Consent in Hawaii described as a ‘complex issue’
TMT’s external relations vice-president Gordon Squires said in an emailed statement to CBC News that “consent in Hawaii is a complex issue, as there is no single, recognized decision-making authority for the native Hawaiian population.”
He wrote that TMT has gone through all the necessary processes and has met Hawaii’s legal requirements to allow for construction and that “there is significant support for the TMT Project, including among native Hawaiians.”
Maile said there’s a plurality of perspectives among Kanaka Maoli when it comes to TMT but that there’s evidence to show that Kanaka Maoli don’t consent to its construction.
“Evidence of no consent from my people would be for decades having opposition to ongoing industrialization of Mauna Kea and other mountains in Hawaii,” he said.
“Kanaka Maoli say enough is enough and have shown up in force to say no,” he said.
‘We benefit from stolen land’
In many ways, Mi’kmaw astronomer and University of Toronto professor Hilding Neilson straddles both sides of the conversation about TMT and Mauna Kea.
He submitted white papers to CASCA to inform the long range plan, including one about astronomy on Mauna Kea that included recommendations about how Canadian astronomers can better support Indigenous rights.
“Most of the people in Canadian astronomy have very little insight or idea of what it means to be Indigenous or Indigenous issues in Canada or Hawaii,” he said, though he said he finds it promising that many in his field are embracing the conversation about the ethics around facilities and Indigenous Peoples.

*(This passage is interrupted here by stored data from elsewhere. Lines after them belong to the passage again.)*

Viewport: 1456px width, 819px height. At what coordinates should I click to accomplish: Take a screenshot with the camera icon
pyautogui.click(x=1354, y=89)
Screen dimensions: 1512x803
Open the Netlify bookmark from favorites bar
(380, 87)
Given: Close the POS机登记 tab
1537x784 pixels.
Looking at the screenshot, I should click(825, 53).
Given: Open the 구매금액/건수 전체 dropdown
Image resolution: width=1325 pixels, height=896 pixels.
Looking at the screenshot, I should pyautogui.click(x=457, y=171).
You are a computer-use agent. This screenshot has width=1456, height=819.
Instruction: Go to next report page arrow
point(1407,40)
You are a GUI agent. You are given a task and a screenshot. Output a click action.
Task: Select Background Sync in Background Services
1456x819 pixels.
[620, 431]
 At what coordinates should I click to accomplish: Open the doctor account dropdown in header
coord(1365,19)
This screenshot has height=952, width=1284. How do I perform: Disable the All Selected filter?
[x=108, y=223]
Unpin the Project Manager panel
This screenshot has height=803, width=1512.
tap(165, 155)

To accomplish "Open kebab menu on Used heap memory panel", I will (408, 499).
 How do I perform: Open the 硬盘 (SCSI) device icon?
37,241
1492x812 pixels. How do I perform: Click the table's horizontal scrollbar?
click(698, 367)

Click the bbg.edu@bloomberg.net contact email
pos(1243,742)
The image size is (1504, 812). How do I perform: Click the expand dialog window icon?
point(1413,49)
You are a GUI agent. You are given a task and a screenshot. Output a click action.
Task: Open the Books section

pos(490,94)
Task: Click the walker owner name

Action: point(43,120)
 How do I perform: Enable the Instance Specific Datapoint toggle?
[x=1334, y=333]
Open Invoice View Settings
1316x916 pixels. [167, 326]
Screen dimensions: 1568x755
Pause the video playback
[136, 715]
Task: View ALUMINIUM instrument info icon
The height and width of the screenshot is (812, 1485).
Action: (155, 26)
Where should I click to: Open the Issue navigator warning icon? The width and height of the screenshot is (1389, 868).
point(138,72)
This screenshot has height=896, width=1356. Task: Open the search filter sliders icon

Pauline Bramby, astronomer and co-chair of the panel that wrote the long range plan, said she hopes the section calling for the creation of a policy on Indigenous consent will prompt bigger conversations among astronomers, “where we reflect on the kinds of privileges we have as astronomers and how those privileges are informed by the history of colonialism.”
“I think we’ve had a feeling in our field that because we don’t build bombs and blow up people and everybody loves space that astronomy isn’t a controversial field — it’s kind of a blame-free field. And I think many of us are starting to realize that that’s not quite the case.”
She said TMT is a big part of why recommendations about Indigenous consent were written into the latest report but that a set of guiding principles would also be helpful for astronomers considering sites for ground-based facilities in other parts of the world.
While the long range plan recommendations about Indigenous consent send the “right message,” Neilson worries that “it’s not clear who is responsible for implementing that spirit and that message. So it could also end up being all for naught.”
When asked if there’s something he could compel his astronomy colleagues to understand, he responded: “We benefit from stolen land.”
“Every image, spectrum, beautiful telescope picture we got — taken from Hawaii — is based on stolen land. We might have permission to be on there by the State of Hawaii and various lease agreements, but at this point no Native Hawaiian community has ever given us that consent, as far as I know.”
Construction of the Thirty Meter Telescope remains on hold. Mauna Kea remains the preferred site for construction, though a site in the Canary Islands has also been identified as a potential backup.
Cost estimates to build the telescope are currently in the ballpark of $2.4 billion. The National Science Foundation is currently reviewing a funding proposal for the project.